While the findings of this study may not be directly generalizable to other contexts and countries they will have some level of transferability and resonance for those working in other settings where community representatives sit on committees. The different roles examined in this study warrant further investigation in a range of contexts and with different stakeholder groups.
Conflict of interest
The authors declare no financial or other relationship that may constitute a conflict of interest with respect to the research findings published in the manuscript.
Acknowledgements
We would like to thank the health service staff and community representatives who participate in the CPP and who completed the survey.
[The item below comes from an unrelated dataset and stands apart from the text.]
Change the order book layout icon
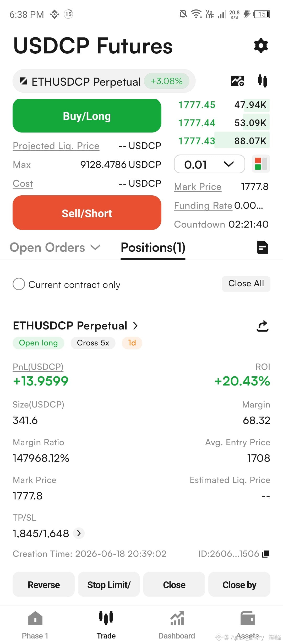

The involvement of the staff of the Community Participation Unit and the Community Participation Coordinators based at local health services was invaluable in the refinement of the survey instrument as well as ensuring the surveys were completed and returned. Our appreciation goes to Van Nguyen for assistance with analysis and Dr Niamh Stephenson and Elizabeth Harris for their valuable insights into revisions of the manuscript. The survey instrument was adapted by the School of Public Health and Community Medicine, UNSW and the Community Participation Unit, South West Sydney in 2008 from the Evaluation Questionnaires in NSW Health (2000), Health Councils in Rural NSW, Phase One Evaluation, March–August 1999.